== PROVIDED RECORDS ==

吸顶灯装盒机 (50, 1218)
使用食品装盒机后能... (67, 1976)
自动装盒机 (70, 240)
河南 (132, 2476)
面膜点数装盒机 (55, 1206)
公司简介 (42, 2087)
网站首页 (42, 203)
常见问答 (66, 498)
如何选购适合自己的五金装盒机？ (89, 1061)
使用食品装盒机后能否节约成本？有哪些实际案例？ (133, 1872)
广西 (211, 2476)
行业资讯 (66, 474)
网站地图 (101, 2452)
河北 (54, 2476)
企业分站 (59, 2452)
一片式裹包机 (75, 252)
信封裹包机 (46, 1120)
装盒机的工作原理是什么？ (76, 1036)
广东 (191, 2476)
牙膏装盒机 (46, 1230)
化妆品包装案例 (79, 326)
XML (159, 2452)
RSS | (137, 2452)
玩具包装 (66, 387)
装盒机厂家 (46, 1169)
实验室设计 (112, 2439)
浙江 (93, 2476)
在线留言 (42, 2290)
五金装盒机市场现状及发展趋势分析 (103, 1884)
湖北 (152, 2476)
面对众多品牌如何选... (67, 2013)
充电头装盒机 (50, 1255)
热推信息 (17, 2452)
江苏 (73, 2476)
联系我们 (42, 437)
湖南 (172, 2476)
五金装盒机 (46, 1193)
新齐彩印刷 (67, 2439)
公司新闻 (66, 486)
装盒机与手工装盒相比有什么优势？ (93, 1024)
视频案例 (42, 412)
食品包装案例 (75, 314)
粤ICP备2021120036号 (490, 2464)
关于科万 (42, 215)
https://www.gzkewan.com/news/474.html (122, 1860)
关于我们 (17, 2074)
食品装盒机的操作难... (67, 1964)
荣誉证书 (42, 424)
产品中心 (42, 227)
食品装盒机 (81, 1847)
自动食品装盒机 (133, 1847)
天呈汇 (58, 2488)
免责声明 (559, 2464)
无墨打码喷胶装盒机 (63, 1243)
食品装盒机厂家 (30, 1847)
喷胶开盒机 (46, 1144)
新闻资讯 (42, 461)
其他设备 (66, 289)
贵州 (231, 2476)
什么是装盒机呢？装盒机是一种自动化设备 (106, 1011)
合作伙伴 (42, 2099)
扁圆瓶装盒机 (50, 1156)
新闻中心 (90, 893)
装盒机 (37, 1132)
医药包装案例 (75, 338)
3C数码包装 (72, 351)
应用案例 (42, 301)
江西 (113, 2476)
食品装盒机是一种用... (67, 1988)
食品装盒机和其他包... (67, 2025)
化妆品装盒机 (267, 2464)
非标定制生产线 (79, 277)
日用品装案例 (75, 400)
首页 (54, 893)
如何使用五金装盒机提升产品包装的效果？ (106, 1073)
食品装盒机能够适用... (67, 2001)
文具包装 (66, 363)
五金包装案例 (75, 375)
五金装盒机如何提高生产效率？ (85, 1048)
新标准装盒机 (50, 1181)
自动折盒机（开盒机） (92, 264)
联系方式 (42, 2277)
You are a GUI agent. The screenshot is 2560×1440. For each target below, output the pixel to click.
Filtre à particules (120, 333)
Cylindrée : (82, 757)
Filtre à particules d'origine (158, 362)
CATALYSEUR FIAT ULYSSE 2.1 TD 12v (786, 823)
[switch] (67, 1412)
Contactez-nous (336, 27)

===

> _TASK ITEM_: Wherever a line in the entries holds "Filtre", copy that line.

> _TASK SOLUTION_:
Filtre à particules (120, 333)
Filtre à particules d'origine (158, 362)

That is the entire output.